Aanvulling tot het artikel „De Bruiteurs Futuristes Italiens en ,het‘ nieuwe in de muziek“. De Stijl, jrg. 4, No. 8 en 9.

Zooals de naam reeds aanduidt zal de Neo-Plastische muziek geheel buiten de muziek van tot op heden staan. Evenzeer als de Neo-Plastische schilderkunst geheel buiten de schilderkunst (Vormplastiek) van tot op heden staat. Voor kunstenaars, die met hun uitdrukking in vormplastiek tevreden zijn en voor leeken, die een kunstuiting gevonden hebben, is het Neo-Plasticisme dan ook niet: waar het een is kan het ander niet zijn.
Zij kunnen niet, dan zich ergeren aan Neo-Plastische denkbeelden of Neo-Plastische kunst, want een opvatting zoo maar veranderen is onlogisch en onmogelijk. Kan het Neo-Plasticisme echter voor een zich vormende kunstenaar of zoekende leek iets zijn, dan is het voor hen, die Vormplastiek ontgroeid zijn. Laat dèzen alleen het Neo-Plastisch kunstwerk zien of hooren, laat dèzen alleen lezen al wat er over geschreven is en wordt. [ 2 ]
Heeft de Neo-Plastische schilderkunst slechts eenige jaren van positief bestaan, reeds nu is er een groep, die haar als „hun“ kunstuiting erkent. Dat ook voor de Neo-Plastische muziek die tijd zal komen is reeds te voorzeggen, zelfs eer zij gerealiseerd is. Deze realiseering is slechts een kwestie van tijd en geld.
Omdat de Neo-Plastische muziek buiten de muziek van tot op heden zal staan zou men haar den naam van „muziek“ willen onthouden. Evenals men de Neo-Plastiek de naam van „plastiek“ niet toe wil kennen. Het éen is echter even onlogisch als het ander, als we plastiek niet begrenzen tot enkel „vormplastiek“ (zie gen. art.) en muziek niet beperken tot een systeem. Het verschil — en daardoor juist staat de Neo-Plastische kunst buiten de kunst van tot opheden — is slechts gelegen in verdieping van hetzelfde; alle plastiek ontspringt aan eenzelfde bron.

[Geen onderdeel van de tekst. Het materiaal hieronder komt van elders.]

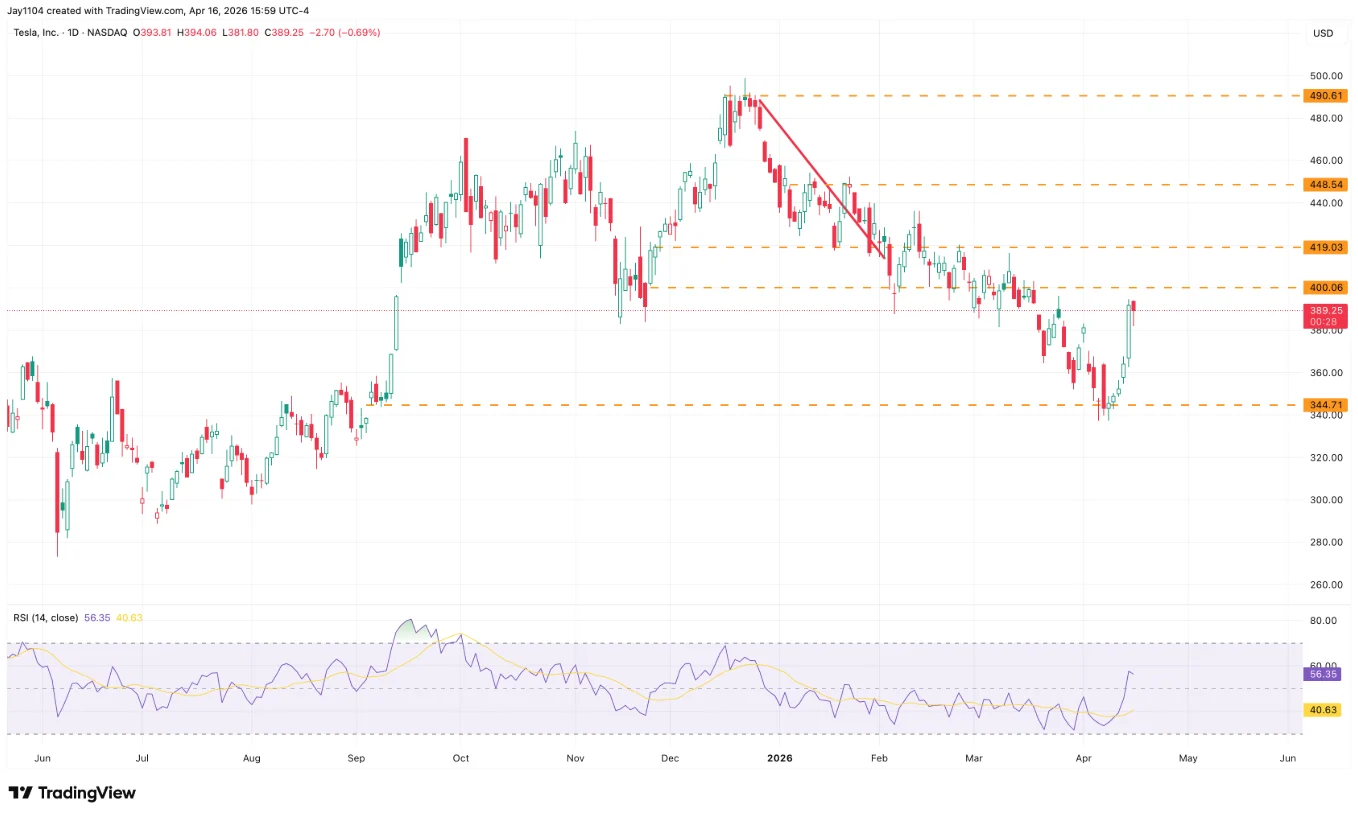1358x814 pixels.
Task: Toggle visibility of the RSI (14, close) indicator
Action: tap(44, 618)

Vele eeuwen zijn noodig geweest om de Vorm-plastiek te doen rijpen tot Neo-Plastiek. Slechts door elkander bestrijdende uitersten werd dit bereikt. De kunstuitingen toonen dit. Reeds in de Oudheid stond de fluit de lier weldra tegen (Bacchus-Apollo). In muziek, staat in onzen tijd de jazz-band het concert tegenover. Uit het een en het ander zal de Neo-Plastische muziek als van zelf voortkomen.
De ontwikkeling van het individu zet zich voort tot „compleet“ worden. Als „volledig mensch“ is het individu in het individu opgeheven. Het kan universeel gaan zien en hooren. De verkregen bewustheid zal daarbij steeds „het bepaalde“ eischen. Zoo ontstaat de behoefte naar beelding van het universeele in bepaaldheid.
Door de meest verdiepte aesthetische beelding (plastiek) te zijn kan het Neo-Plasticisme de uitdrukking voor physiek-geest-in-harmonie, dus voor den komenden volledigen mensch, zijn.
Omdat zelfs in dezen het physieke tracht te overwinnen is alleen een abstracte kunst zijn tegenwicht. Vorm[ 3 ]plastiek daarentegen is voor het domineerend-individu: voor den onvolledigen mensch. Of deze „collectief“ (kerk, communisme, enz.) optreedt of als enkeling, het is om het even: hij komt niet tot harmonie. Hij klampt zich vast aan vormplastiek, omdat daarin het physieke (materieele) domineert, dus geen uitdrukking van bepaaldheid-in-harmonie, maar van tragiek is.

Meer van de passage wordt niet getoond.